----- DATA FOR THE TASK -----

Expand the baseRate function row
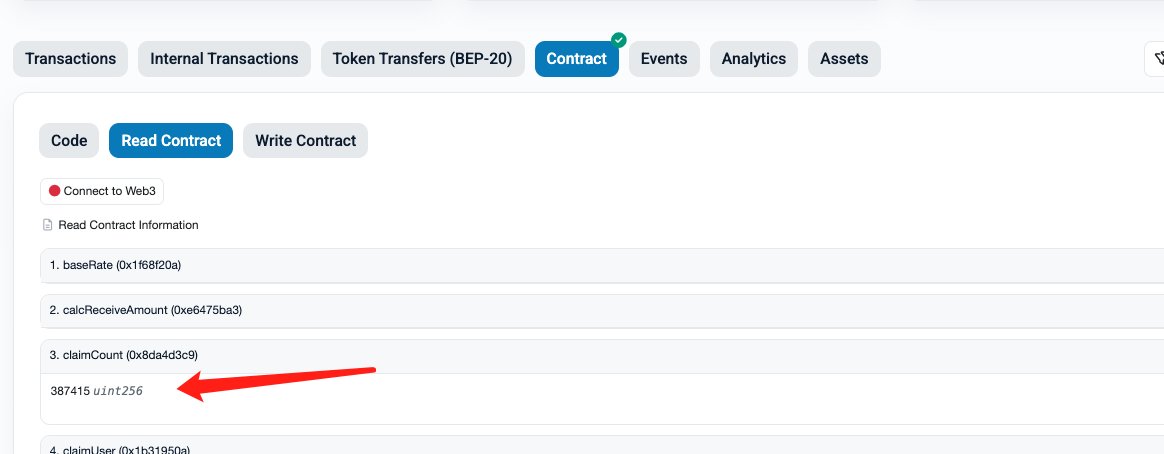The height and width of the screenshot is (454, 1164). pos(602,265)
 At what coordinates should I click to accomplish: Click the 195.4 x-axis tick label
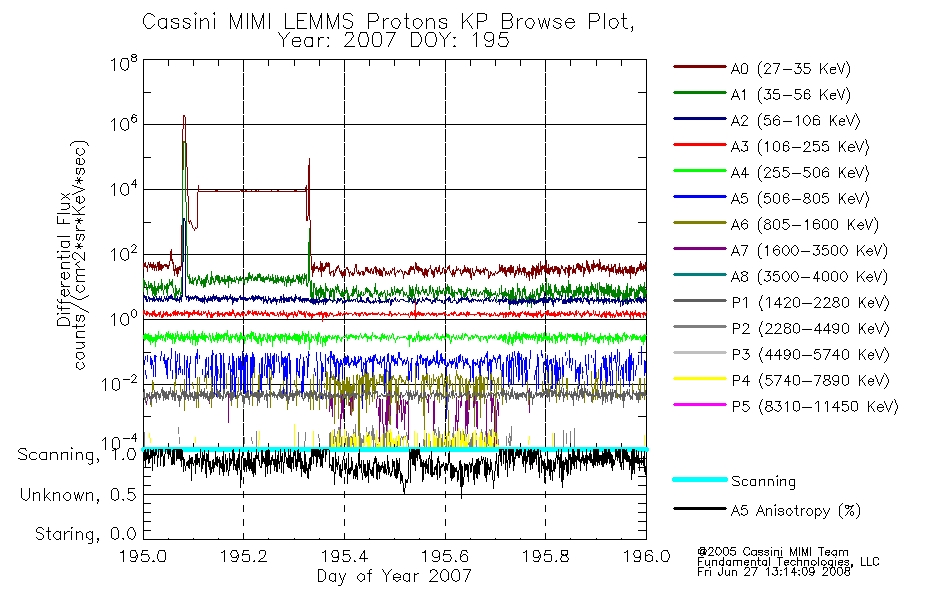(344, 556)
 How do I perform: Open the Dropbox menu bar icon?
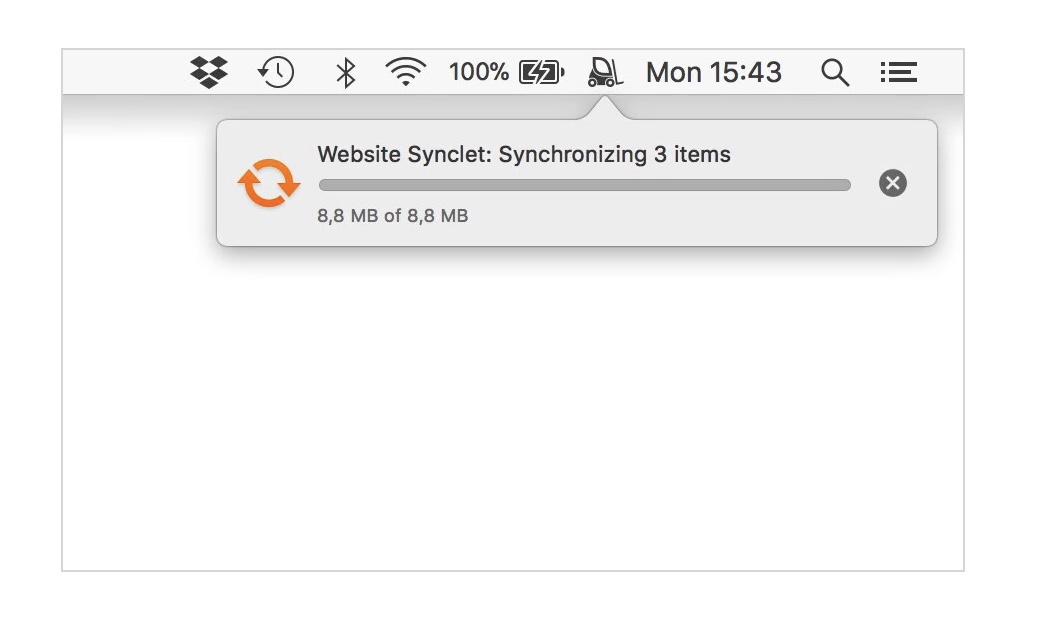[209, 72]
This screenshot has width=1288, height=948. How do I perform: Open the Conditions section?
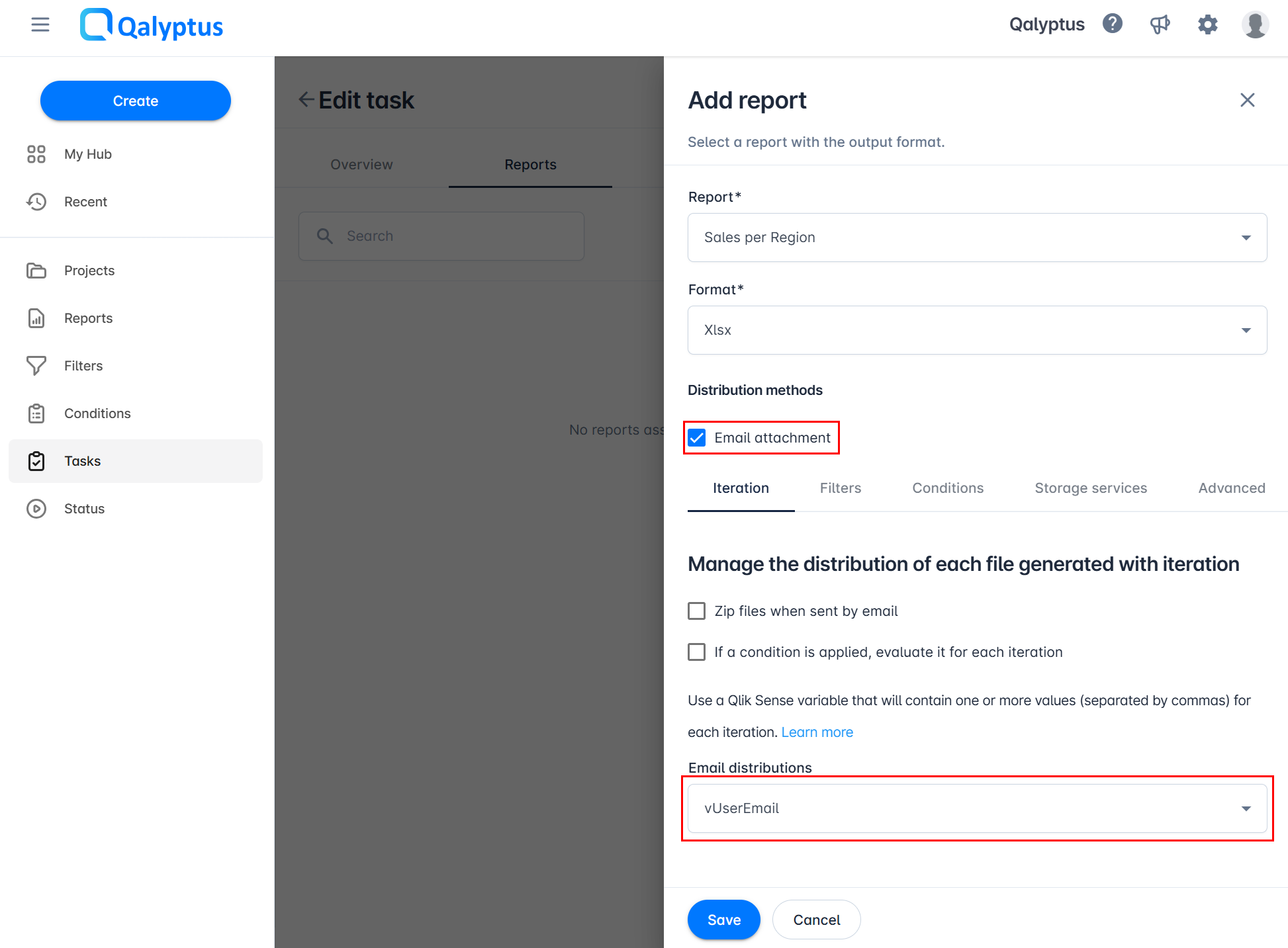pos(97,413)
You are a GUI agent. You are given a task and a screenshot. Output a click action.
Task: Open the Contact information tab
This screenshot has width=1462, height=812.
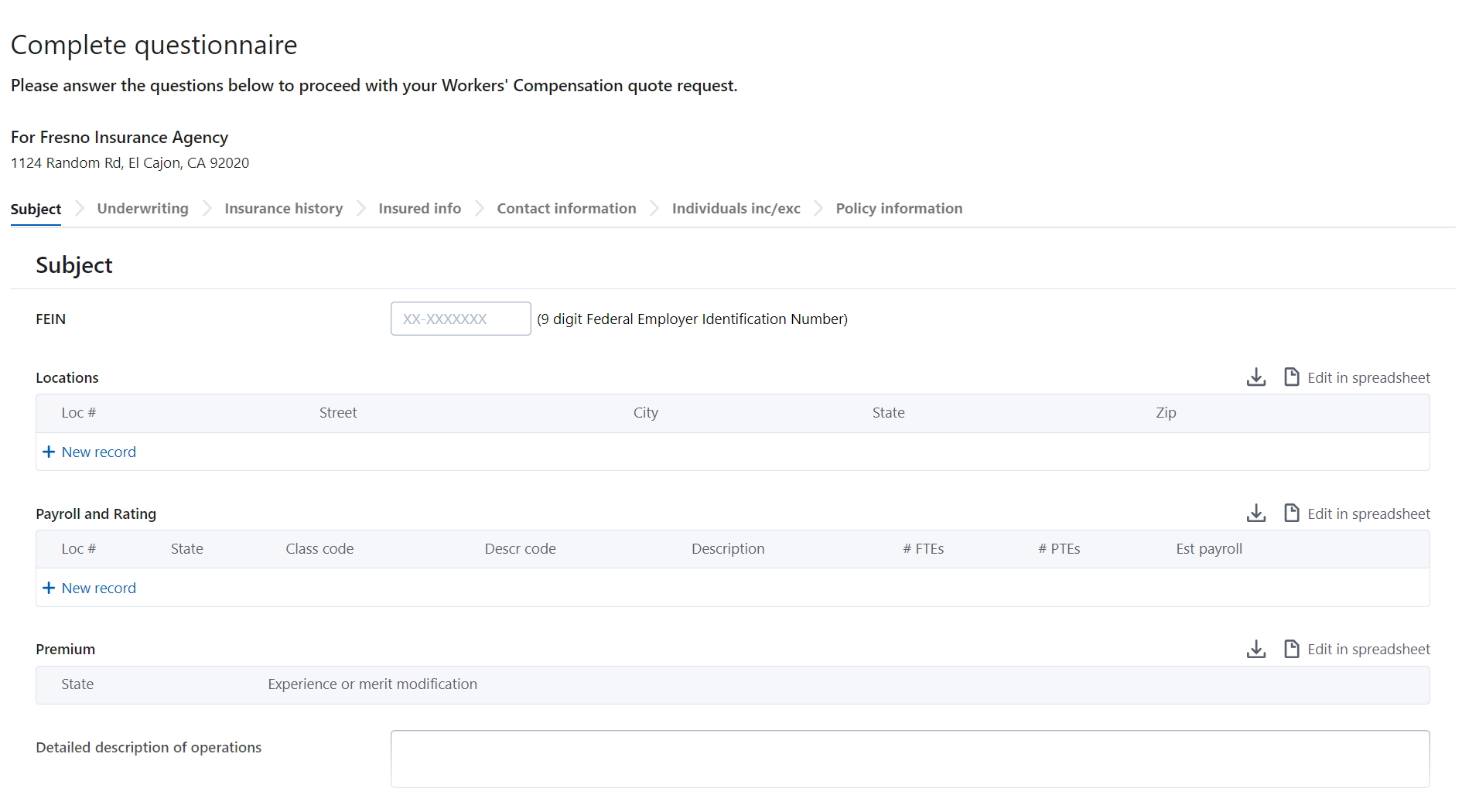point(566,208)
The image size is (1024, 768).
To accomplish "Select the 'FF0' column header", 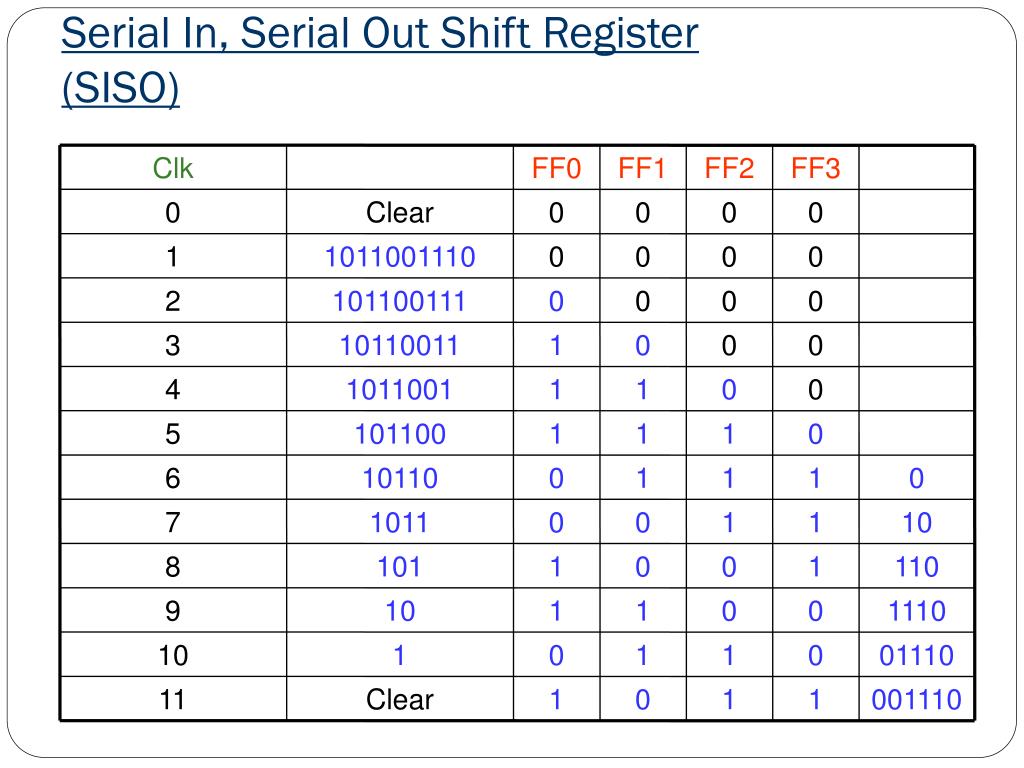I will 556,168.
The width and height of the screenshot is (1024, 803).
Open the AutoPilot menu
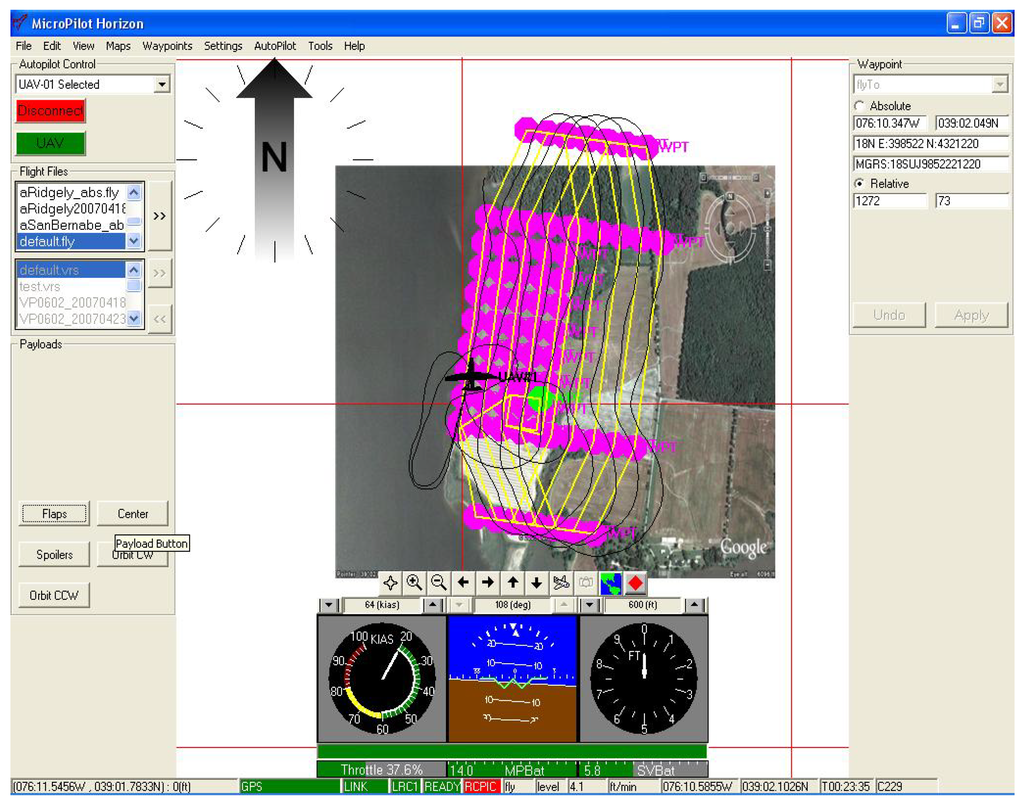coord(275,46)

-----

> _REQUIREMENT_
Could you repeat, exactly and with nothing added, the lines from the top of the entries above through the line that holds "Task: Open the Contact information tab", leaving out any pictures?

> _COMPLETED TASK_
Expand the baseRate function row
The height and width of the screenshot is (454, 1164). pos(602,265)
 At what coordinates should I click to accomplish: Click the 195.4 x-axis tick label
(344, 556)
 How do I perform: Open the Dropbox menu bar icon?
[209, 72]
This screenshot has width=1288, height=948. How do I perform: Open the Conditions section?
pos(97,413)
You are a GUI agent. You are given a task and a screenshot. Output a click action.
Task: Open the Contact information tab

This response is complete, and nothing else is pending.